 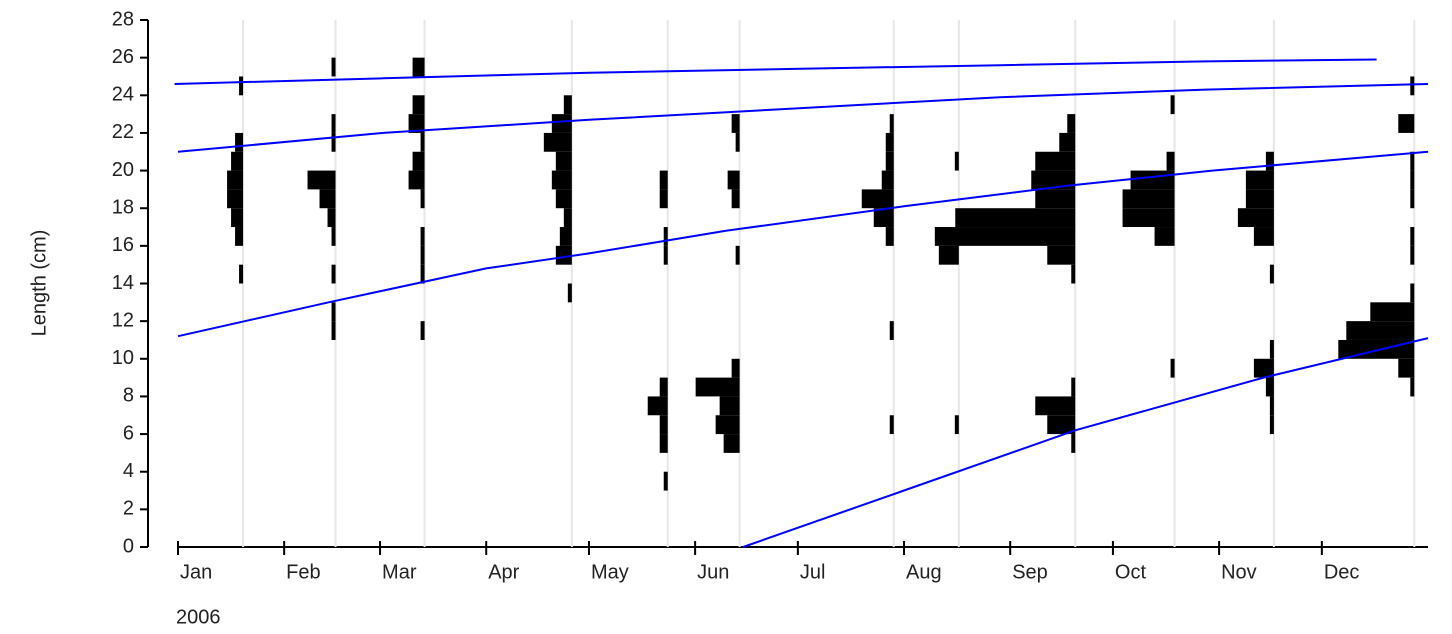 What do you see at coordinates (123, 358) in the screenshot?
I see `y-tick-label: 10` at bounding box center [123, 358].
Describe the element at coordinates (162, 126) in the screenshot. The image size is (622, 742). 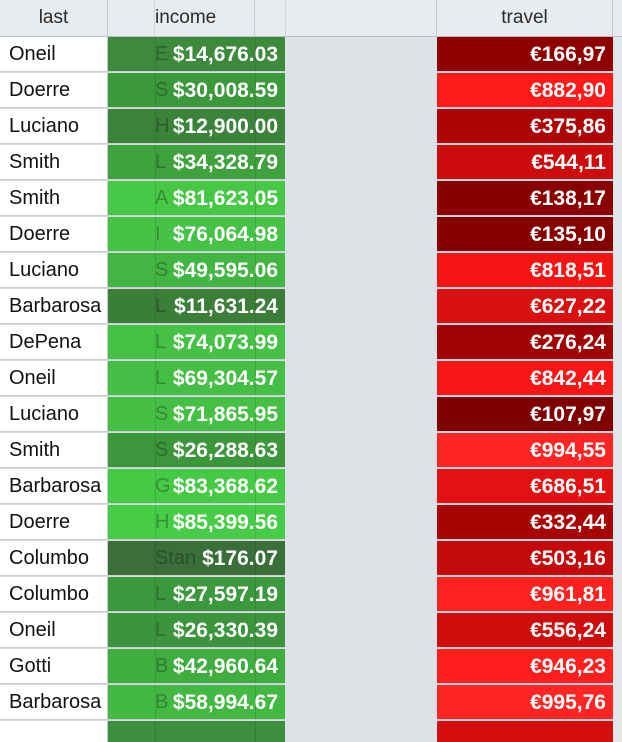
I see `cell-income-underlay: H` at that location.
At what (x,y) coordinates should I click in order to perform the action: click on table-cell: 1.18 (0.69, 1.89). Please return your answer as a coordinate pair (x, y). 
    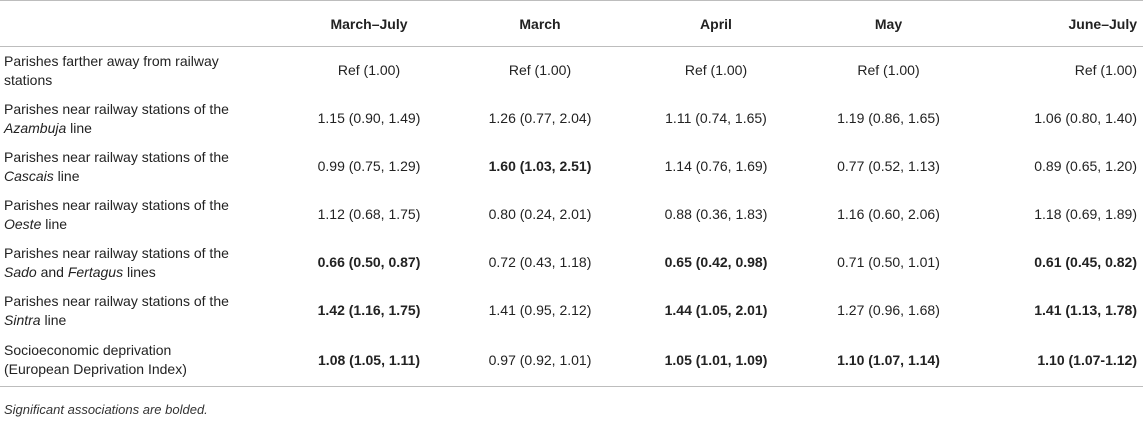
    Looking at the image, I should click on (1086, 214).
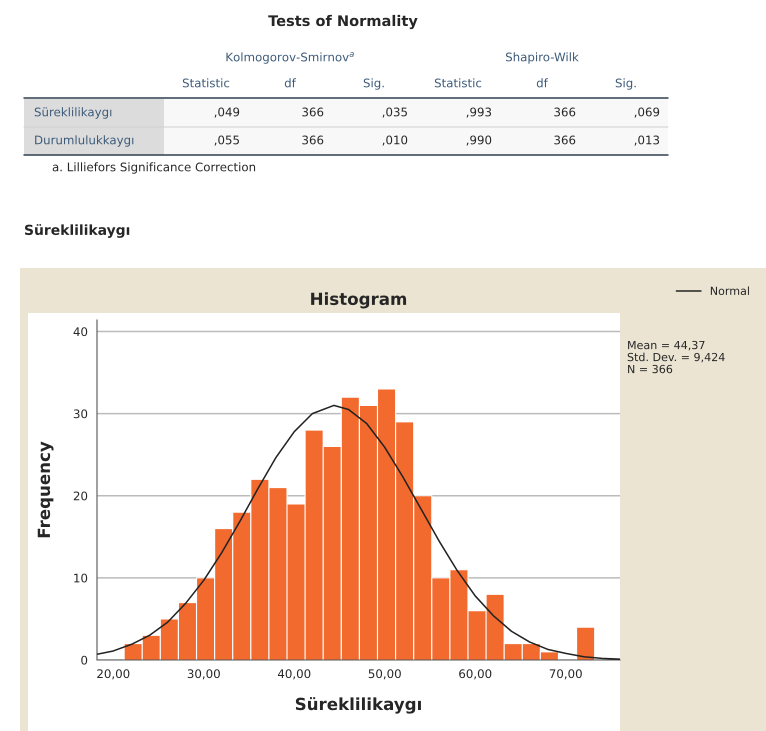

- WHAT THE TASK REQUIRES -
Extract every line of the records above that contains the string "click".

- SOLUTION FOR THIS EXERCISE -
At what (x,y) coordinates should I click in order to perform the action: click on table-cell: 1.18 (0.69, 1.89). Please return your answer as a coordinate pair (x, y). 
    Looking at the image, I should click on (1086, 214).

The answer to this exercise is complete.